The current breakdown of responses is:

Fright – Tonic immobility generating parasympathetic overdrive, You are dead and stinky – poop your pants, don’t eat me. Incapable of voluntary action but quickly reversible. Stay in it too long and die the Voodoo death

The idea is that you are unattractive to an animal that wants to kill what it eats. Many emergency works suffer from this kind of stress incontinence.

Fight – full sympathetic overdrive
Hard to control
Suggested mechanism on sympathetic shootings or contagious shootings – FOF can diffuse panicked fighting actgions.


Freeze
– threat not immediate, ventral periaqueductal gray cause ‘attentive immobility – prime for action but trying to hide, hypervigilant

Flight – panic, reason and will power fade, stampedes. Military have overtrained motor routines to avoid. Those who break, lose.

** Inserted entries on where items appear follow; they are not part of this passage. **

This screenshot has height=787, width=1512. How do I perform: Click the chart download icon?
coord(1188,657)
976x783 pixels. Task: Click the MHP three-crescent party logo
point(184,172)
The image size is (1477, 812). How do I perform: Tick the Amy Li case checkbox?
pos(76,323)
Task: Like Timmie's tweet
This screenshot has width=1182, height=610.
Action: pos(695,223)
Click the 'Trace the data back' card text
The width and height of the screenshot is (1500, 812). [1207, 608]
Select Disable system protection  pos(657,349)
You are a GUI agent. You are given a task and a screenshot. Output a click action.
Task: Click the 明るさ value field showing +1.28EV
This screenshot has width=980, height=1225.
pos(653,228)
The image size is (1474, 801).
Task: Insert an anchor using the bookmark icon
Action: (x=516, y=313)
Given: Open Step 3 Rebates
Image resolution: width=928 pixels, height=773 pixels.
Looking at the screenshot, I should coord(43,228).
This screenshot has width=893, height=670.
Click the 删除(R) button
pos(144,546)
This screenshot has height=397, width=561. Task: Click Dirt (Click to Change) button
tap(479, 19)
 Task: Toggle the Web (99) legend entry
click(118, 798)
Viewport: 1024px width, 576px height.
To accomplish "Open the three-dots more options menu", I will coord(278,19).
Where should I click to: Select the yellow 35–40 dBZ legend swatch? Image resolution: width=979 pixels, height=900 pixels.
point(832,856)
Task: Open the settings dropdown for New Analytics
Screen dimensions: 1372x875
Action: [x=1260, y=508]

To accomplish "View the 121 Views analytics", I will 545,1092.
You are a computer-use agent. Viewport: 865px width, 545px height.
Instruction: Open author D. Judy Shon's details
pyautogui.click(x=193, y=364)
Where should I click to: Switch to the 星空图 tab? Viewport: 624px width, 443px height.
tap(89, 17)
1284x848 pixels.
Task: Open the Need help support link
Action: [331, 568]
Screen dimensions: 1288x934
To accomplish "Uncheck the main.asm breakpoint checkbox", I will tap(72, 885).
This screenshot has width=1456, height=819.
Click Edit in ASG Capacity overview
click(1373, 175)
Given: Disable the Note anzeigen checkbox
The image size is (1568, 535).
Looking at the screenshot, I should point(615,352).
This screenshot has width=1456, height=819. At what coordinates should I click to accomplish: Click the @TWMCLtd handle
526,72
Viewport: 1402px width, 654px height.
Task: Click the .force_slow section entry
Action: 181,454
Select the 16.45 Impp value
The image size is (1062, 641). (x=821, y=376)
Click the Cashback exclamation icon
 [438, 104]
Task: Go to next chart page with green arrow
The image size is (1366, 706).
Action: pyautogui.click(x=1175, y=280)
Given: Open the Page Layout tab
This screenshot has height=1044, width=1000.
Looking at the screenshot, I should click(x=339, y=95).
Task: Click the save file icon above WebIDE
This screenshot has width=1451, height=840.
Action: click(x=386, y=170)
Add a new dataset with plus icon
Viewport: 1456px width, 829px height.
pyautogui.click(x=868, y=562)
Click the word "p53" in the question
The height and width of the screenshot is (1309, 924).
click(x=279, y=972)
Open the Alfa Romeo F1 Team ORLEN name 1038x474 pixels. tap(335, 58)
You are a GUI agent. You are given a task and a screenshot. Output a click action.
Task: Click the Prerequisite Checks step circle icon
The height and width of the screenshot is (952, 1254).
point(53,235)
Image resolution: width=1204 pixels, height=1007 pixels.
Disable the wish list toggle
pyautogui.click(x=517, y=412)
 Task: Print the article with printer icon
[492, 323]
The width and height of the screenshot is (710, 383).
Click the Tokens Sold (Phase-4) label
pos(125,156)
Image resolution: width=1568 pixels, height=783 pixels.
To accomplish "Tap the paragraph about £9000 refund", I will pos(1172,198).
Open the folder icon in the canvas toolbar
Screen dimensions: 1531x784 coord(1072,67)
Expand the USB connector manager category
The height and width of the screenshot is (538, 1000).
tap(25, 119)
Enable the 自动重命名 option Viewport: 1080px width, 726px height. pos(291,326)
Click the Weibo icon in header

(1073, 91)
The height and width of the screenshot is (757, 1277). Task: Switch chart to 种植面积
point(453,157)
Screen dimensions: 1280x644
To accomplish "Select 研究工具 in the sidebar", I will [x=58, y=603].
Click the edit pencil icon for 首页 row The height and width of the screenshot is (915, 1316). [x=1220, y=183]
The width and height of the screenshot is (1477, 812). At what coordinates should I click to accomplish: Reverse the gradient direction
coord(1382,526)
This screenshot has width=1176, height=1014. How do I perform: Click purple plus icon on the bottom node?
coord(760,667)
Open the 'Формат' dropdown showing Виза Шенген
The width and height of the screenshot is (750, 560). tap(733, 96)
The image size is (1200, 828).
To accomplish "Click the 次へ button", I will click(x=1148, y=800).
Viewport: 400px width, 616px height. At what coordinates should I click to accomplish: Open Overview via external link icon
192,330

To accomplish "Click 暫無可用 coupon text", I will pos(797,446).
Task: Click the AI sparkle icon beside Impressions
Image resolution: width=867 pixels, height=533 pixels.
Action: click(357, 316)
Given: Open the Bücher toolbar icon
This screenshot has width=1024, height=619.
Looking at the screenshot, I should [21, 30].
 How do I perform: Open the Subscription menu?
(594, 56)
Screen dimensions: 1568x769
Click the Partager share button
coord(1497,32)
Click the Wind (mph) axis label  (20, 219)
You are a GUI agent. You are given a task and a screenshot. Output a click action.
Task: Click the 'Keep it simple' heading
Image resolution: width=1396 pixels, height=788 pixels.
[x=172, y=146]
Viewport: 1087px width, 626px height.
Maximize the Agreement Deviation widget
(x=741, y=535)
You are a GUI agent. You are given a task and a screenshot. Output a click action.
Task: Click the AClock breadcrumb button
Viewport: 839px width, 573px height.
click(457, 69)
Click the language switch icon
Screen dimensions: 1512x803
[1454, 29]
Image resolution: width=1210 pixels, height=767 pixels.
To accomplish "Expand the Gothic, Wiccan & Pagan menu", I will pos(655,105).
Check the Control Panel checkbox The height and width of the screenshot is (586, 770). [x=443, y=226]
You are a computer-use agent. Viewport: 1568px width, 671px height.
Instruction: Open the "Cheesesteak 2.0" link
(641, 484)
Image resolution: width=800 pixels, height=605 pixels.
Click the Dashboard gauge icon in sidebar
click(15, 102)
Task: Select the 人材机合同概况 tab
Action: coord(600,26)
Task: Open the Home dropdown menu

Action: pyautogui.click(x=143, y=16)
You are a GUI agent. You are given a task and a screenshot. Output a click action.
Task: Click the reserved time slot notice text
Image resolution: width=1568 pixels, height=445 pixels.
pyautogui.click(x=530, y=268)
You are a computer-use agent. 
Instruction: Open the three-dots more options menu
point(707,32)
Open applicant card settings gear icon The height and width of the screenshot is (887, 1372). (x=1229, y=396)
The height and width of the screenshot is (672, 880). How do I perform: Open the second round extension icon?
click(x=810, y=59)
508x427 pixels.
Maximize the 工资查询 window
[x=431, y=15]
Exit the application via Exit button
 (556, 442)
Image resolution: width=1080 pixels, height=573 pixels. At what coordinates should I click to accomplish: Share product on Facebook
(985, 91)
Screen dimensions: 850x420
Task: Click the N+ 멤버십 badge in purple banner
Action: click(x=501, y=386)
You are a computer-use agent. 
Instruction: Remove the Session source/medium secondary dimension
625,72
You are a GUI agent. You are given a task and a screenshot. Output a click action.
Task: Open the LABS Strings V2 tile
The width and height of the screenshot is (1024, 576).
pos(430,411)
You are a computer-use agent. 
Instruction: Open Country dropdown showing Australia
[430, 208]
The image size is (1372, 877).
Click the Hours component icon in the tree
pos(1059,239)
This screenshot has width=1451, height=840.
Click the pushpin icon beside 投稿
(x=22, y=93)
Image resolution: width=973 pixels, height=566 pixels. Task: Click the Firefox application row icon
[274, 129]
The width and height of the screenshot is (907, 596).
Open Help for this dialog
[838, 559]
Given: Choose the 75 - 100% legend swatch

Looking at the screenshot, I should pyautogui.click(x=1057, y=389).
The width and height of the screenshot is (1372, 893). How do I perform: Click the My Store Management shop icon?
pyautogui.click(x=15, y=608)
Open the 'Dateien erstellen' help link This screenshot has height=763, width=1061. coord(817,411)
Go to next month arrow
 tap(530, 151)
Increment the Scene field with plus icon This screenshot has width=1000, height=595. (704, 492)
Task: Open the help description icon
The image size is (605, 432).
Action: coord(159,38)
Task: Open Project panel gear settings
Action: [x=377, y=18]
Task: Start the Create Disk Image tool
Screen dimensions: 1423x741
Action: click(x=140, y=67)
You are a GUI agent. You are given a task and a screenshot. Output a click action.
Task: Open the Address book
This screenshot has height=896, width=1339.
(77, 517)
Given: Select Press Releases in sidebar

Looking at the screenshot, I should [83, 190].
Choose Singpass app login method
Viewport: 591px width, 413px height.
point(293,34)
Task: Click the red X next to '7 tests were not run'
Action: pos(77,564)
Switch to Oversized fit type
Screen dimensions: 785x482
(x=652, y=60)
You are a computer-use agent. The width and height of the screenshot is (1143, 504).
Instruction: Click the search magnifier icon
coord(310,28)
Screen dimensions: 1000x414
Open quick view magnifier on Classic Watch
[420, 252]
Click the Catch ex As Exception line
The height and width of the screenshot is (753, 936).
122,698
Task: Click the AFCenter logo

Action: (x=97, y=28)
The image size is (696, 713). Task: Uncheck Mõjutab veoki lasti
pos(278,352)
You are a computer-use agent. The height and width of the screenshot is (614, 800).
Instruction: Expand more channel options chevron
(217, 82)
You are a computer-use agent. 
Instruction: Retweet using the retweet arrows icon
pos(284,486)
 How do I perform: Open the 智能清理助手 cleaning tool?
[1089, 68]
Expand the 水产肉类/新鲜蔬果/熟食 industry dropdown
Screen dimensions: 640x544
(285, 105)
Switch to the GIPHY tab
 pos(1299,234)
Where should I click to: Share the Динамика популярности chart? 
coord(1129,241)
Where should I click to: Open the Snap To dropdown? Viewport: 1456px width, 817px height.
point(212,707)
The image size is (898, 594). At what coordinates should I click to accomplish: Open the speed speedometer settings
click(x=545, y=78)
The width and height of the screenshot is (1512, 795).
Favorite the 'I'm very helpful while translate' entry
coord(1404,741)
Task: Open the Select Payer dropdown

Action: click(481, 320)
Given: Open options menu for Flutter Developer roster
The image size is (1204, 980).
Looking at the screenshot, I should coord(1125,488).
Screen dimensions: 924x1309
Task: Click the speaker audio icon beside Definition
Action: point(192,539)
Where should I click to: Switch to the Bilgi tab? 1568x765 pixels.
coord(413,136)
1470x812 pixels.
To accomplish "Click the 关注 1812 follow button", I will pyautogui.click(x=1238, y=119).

The neural pathways have been worked out for these. The tendency to be prone to one more than the other (although all of us can fall into any one of these and shift between them). There are some indications of personality traits or genetic dispositions for them.

The professional training literature for critical jobs - pilots, LEOs, military, fire, surgeons, med. personnel - is pretty clear that intensive simulation training can separate out those who can't cope and for those who can is very successful. It give a sense of an automatic and fast evaluation of a situation and a good set of fast perceptual and action heuristics.